The Epistle to Diognetus is a marvelous example of early apologetic work, discussing the superiority of Christianity over paganism, but it is a bit of a mystery with respect to its author, recipient, and date. As Holmes points out in the letter’s introduction, “The author is anonymous, the identity of the recipient is uncertain, the date is unknown, the ending is missing, and, rather suprisingly, no ancient or medieval writer is known to have mentioned it.” That said, Holmes and most others would date the letter between 150 and 225 AD and agree that the Diognetus to whom the letter was written was a tutor to Marcus Aurelius. In addition to its apology against pagan idolatry and Jewish worship, Diognetus describes the distinctiveness of Christians in the world, the gracious revelation of Jesus as God’s son and Savior. He sounds a call to imitate Christ and ends with a short ‘homily’ on the Word of God. While I will hopefully write on several of these topics over the course of the next few days/weeks, in the midst of reading and mediating on the Easter Passion narratives, I have been especially fascinated by the letter’s explanation of the hidden God revealed in Christ.
As we take up Diognetus, we read of the gracious self-revelation of God to humanity (Note: while not formatted as poetry in this edition, I have taken some license to do so here as the language is so poetic I think it is warranted:
The omnipotent Creator of all, the invisible God himself, established among humans the truth and the holy, incomprehensible word from heaven and fixed it firmly in their hearts,
not as one might imagine,
by sending them subordinate,
or one of those who manage earthly matters,
or one of those entrusted with the administration of things in heaven,
but the Designer and Creator of the universe himself,
by whom he created the heavens,
by whom he enclosed the sea within its proper bounds,
by whose mysteries all the elements faithfully observe,
from whom the sun has received the measure of the daily courses to keep,
whom the moon obeys as he commands it so shine by night,
whom the stars obey as they follow the course of the moon,
by whom all things have been ordered and determined and placed in subjection, including the heavens and the things in the heavens,
the earth and the things in the earth,
the sea and the things in the sea,
fire, air, abyss,
the things in the heights,
the things in the depths,
the things in between–
this one he sent to them!
Thoughts…God, in his mercy, sent his Son–the Designer, Creator, Ruler, and Sustainer of all things–to reveal himself from the heavens to the depths of our hearts. This Sovereign King could have sent any emissary he chose, in fact we would expect a lower ranking emissary to be sent to such as us, but he sent his own Son, the very second person of the Trinity, “God from God, Light from Light, true God from true God, begotten, not made, of one Being with the Father” (as the Nicene Creed puts it). Continuing:
But perhaps he sent him, as one might suppose, to rule by tyranny, fear, and terror? Certainly not! On the contrary, he sent him in gentleness and meekness, as a king might send his son who is a king; he sent him as God; he sent him as a human to humans. When he sent him, he did so as one who saves by persuasion, not compulsion, for compulsion is no attribute of God. When he sent him, he did so as one calling, not pursuing; when he sent him, he did so as one loving, not judging. For he will send him as a judge, and who will endure his coming?

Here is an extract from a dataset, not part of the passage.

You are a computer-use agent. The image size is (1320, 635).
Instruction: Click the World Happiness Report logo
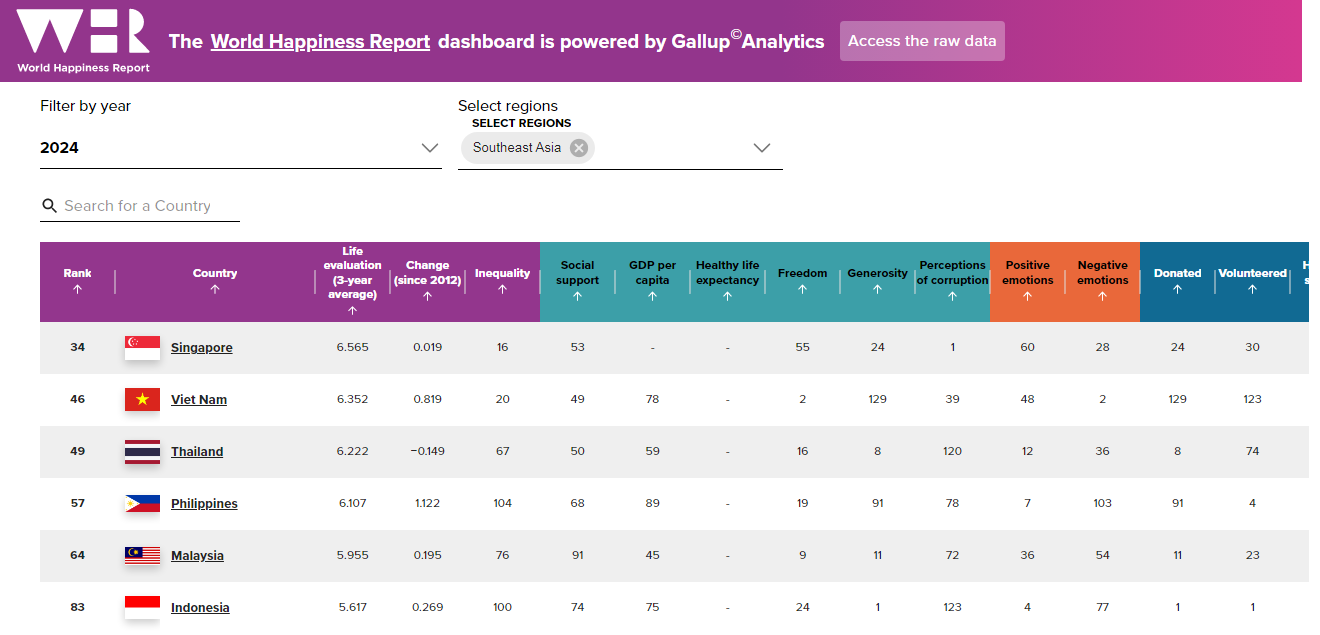pos(83,40)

More thoughts…unlike the gods of the pagan nations, Christ’s first coming was not as warrior-king or tyrant, but in meekness as an infant. He came to call the sick, the lame, and the sinful to true healing, wholeness, and cleansing–to redemption from sin and death! But for those who reject him, let them beware his second coming in judgment, for “who will endure his coming?”
There is a lot to love about this Epistle, but I am captivated by the poetic language here, by the wonder of the incarnation and the condescension of Christ, who took humanity upon his deity and dwelt among us, Immanuel (God with us). Amen!